Dün bir tokat daha yedik…

Bütün emekçiler olarak, bütün işini düzgün yapanlar olarak, yine şamarlandık…

“Kahretsin” dedim, sitem ettim ama doğrusu ben birçok kişinin aksine kınamadım… Çünkü yıllardır kınadığımız hiçbir olayın sonunda sorun çözülmedi… Çünkü zorbalara, zalimlere, görevini kötüye kullananlara, katillere ve içerisinde insan olmadan sokağa çıkan elbiselere yeterli cezayı veren bir kanun yok…

Adam 7 aylık hamile kadına bile şiddet uygulamış ama “kamuoyuna yansımadığından” görmezden gelinmiş, görevine devam ettirilmiş.

Bakın ne diyor, 7 aylık hamileyken Muharrem Bey’in şiddetine maruz kalan Habertürk’ün Ankara eski Muhabiri Aslı Işık;

"Sarıkaya'nın rutin hareketi bu. Adam şiddeti öyle içselleştirmişti ki, 7 aylık hamileyken bana bundan çok daha fazlanı yapmıştı. Medyanın kelli felli abileri bunların hepsini biliyor. Yer Habertürk tarih: 7. 8.2009"

Medyanın “kelli felli abileri” de bunu biliyormuş…

Yazıklar olsun ki bu zalim devranı durduracak kalıcı ve köklü kanun çıkaramadık, yazıklar olsun ki sokaklarımızda içerisinde insan olmayan elbiseler gezinmeye devam ediyor.

Gazeteci Fergün Atalay da Muharrem Sarıkaya'nın kendilerine şiddet uyguladığını "Muharrem abi, yıllar önce Ankara Devlet Konukevi’ndeki bir basın toplantısında konuşanı göremediğin gerekçesiyle itip kaktığın, mikrofonunu çekiştirdiğin muhabir de bendim. Ama kayıt olmadığı için özür dilemedin tabii. Zaten olayı da beni de hatırlamıyorsundur kesin" şeklindeki paylaşımıyla dile getirdi.
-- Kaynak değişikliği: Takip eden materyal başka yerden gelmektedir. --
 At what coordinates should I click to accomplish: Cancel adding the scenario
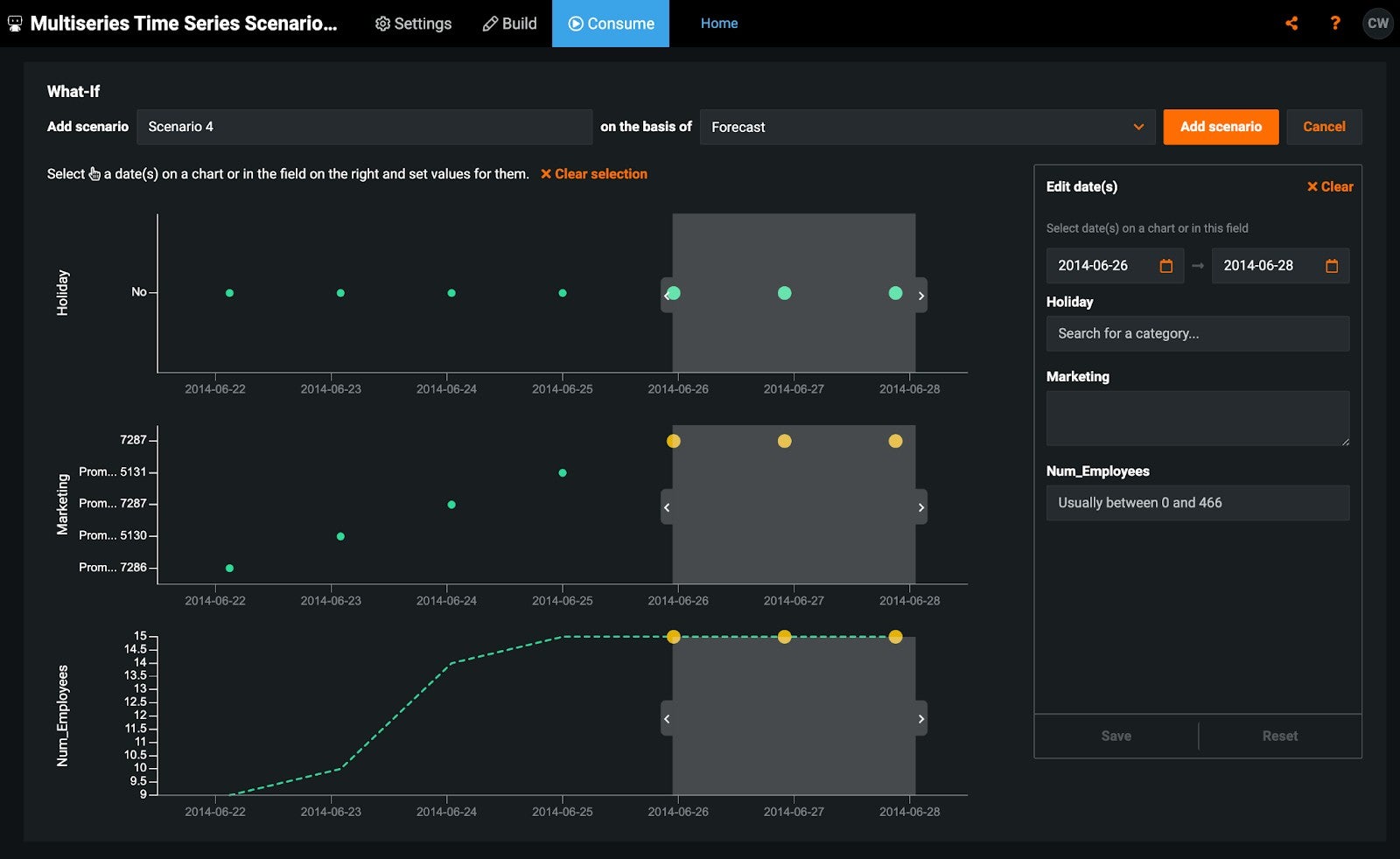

Ha, bu arada Muharrem Sarıkaya’nın hakkını yememek lazım. Olay “kamuoyuna yansıdığı için” bir mesaj yayınlayan Sayın Sarıkaya, şöyle demiş:

Gaziantep Büyükşehir Belediye Başkanı Sayın Fatma Şahin ile yaptığımız canlı yayın sırasında ardı sıra tekrar eden ve yanını da sorunlu hale getiren teknik aksaklıklar sebebiyle bir an kontrolümü kaybettim ve yapmamam gereken, bana ve temsil ettim kuruma yakışmayan bir davranışta bulundum.

Yayın biter bitmez İHA kameramanı Sayın Ahmet Demir’den ve o an orada bulunan İHA Bölge Müdürü Sayınz Orhan Akın’dan ayrı ayrı özür diledim. Bu noktada kalmayıp, bir saat kadar sonra telefonda kendileri ile ayrı ayrı konuşup yaptığımın hata olduğunu belirtip özrümü her ikisine de yineledim.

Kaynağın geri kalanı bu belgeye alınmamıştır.